The Motivation Behind Adaptive Analytics and CEP

This is a continuation of The Genesis of Complex Event Processing: Asymmetric Capabilities and CEP, Event Noise and Asymmetric Event Processing where I have been discussing the motivation behind CEP and adaptive analytics in cyberspace.

Around the same time that Professor Luckham and his team was working on CEP applications in network management and security management, I was leading efforts to build network and security management control centers for the United States Air Force.  In the beginning, dating back to 1994, my Internet-related work was for Air Combat Command (ACC), working out of ACC headquarters at Langley Air Force Base.
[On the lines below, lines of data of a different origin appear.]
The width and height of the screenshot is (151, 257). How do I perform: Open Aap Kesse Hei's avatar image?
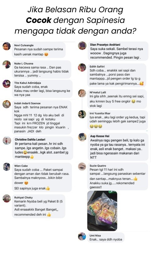click(x=82, y=137)
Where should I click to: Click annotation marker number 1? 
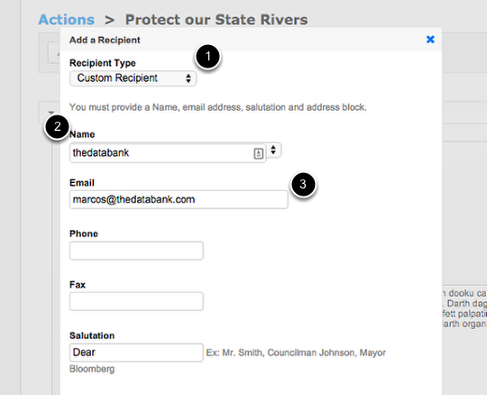coord(207,57)
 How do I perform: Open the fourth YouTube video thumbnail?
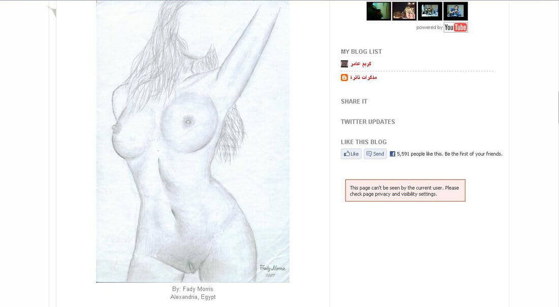[x=456, y=11]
In 1997, I led a technical team that developed countermeasures against an actual distributed Internet-based attack on the Langley AFB SMTP email infrastructure.  This attack was documented in a technical paper, E-Mail Bombs and Countermeasures: Cyber Attacks on Availability and Brand Integrity, IEEE Network Magazine, Vol. 12, No. 2, pp. 10-17, March/April 1998.  In addition, this attack and the countermeasures I designed was featured in Popular Science Magazine in an 1998 article, War.Com and other news channels.  I also published a number of related papers on this topic.

Our team used a rule-based approach for countermeasures against massive email bombs attacks on the Langley Air Force Base email infrastructure.   We called this rule-based system BombShelter, and it was written in PERL.  I developed both the original software architecture and the original working prototype for BombShelter (in two days) and then we turned the software over to our team who used the rule-based approach for daily attack countermeasures.

I watched for days, and then weeks, as my team designed rules, and the attackers wrote new attacks that circumvented the rules.  Some folks in the Pentagon used to say that I “led the effort to fight the first war in cyberspace”.   It might have have been the first cyberwar, I am not sure, but it was certainly the first publicly documented cyberwar.  There is no doubt about this.

Without getting into all the historical footnotes and significance of this cyberwar that was fought with experts and rule-based systems, I would like to jump to an important conclusion.

Rule-based systems are useful, but have limited functionality and scaleability in most complex event processing applications.

Rule-based systems are human resource intensive because rule-based systems cannot learn and adapt on their own, humans learn and then write new rules.  This is how rule-based systems work.

This is the motivation behind why I spend a lot of time to search for new, more efficient and adaptive methods as alternatives to rule-based systems.   After extensive research, I published a series of papers on the future of intrusion detection in the Internet.  Intrusion Detection Systems & Multisensor Data Fusion - Creating Cyberspace Situational Awareness [1], helped lead an evolution in Internet security, particularly in the area of network-based intrusion detection systems (IDS).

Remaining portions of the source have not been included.